The star has an orbit around the sun that passes through the outer limits of the Solar System. This extremely long route explains why it took 50,000 years to cross the blue planet again, as the Planetary Society explains.
After making its closest approach to the sun in its history on January 12, the celestial body will pass “close” to Earth – about 42 or 44 million kilometers – on February 1 and 2, EarthSky explains. . The planet’s approach has been streamed live on YouTube, via images from the telescope.
Even at the point of its path where it will be closest to the stratosphere, the green comet will be 100 times the distance between the Earth and the Moon, as CNN explains.
As the comet approaches Earth, it will be visible and identified by a faint green spot near the star Polaris, also known as the North Star or Pole Star.
The colors of celestial bodies vary according to their chemical composition and can vary according to the positions they occupy along the orbit, but if you expect them to light up in emerald tones, you are mistaken, as explained by the executive director of the Royal Astronomical Society [Sociedade Real de Astronomia na tradução]Robert Massey, on the BBC.
“Maybe you read somewhere that we’re going to have a bright object light up the sky. Unfortunately, that’s not going to happen,” said Robert Massey, indicating that while “a small pair of binoculars might help find it,” it won’t be easy case. “With luck, you’ll see a bit of the tail, so it will look like a classic comet,” predicted the head of the Royal Astronomical Society.
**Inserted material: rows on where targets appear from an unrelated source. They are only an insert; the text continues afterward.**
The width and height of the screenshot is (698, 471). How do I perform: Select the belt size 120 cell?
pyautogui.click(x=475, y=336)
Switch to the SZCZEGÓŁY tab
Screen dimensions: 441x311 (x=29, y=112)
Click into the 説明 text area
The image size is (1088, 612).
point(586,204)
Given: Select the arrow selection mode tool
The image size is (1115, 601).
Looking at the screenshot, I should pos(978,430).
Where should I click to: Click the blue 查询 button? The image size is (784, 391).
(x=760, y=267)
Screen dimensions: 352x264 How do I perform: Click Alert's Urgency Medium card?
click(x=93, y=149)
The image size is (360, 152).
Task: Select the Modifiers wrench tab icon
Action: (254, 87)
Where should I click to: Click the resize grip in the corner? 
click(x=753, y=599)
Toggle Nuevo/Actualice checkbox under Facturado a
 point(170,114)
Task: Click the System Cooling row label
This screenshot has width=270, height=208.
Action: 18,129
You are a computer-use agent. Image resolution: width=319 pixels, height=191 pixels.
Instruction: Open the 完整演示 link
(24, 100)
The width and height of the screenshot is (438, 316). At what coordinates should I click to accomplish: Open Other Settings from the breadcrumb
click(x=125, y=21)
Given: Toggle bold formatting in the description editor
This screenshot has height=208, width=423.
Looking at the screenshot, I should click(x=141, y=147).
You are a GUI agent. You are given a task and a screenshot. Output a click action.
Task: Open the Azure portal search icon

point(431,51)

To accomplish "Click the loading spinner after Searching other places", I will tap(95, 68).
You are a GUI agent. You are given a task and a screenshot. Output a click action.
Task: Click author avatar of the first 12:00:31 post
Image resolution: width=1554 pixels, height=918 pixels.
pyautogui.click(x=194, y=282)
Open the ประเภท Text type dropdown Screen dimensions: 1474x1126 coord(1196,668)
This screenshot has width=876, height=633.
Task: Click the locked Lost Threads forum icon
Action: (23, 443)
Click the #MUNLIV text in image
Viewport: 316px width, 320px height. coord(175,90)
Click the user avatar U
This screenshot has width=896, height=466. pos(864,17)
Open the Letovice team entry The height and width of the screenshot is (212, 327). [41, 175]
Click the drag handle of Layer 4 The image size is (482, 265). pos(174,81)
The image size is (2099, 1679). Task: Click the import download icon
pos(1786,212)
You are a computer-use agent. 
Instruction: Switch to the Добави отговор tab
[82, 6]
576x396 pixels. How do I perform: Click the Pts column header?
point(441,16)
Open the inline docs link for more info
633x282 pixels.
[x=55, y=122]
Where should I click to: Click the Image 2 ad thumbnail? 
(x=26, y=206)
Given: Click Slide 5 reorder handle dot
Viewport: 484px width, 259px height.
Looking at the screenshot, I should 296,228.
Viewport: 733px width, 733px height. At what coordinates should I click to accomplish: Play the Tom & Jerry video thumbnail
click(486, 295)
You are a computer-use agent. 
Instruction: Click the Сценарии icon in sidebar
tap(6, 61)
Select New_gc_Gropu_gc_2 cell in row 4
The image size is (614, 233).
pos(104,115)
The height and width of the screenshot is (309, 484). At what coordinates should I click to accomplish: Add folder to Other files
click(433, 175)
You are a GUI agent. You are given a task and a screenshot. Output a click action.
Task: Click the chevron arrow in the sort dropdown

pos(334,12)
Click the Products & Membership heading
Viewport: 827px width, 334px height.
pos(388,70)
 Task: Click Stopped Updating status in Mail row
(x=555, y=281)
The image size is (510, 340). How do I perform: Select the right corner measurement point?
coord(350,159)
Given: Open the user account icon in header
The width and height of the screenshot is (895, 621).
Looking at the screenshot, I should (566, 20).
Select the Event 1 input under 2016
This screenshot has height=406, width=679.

The green comet will be most visible in the northern hemisphere and can be seen with the naked eye depending on the color of the sky at the observer’s geographic location. In the southern hemisphere it will be practically impossible to tell the difference as it will still be daylight. If clouds or bad weather make it difficult to see, the Virtual Telescope Project promises to live stream the green comet’s passage across Rome’s sky.
Apart from the green spot, this or any other comet can be distinguished from a star by the tail of dust and particles caused by the speed with which it is moving. After Earth, Mars will follow, the planet where C/2022 E3 (ZTF) will make its closest approach on February 10.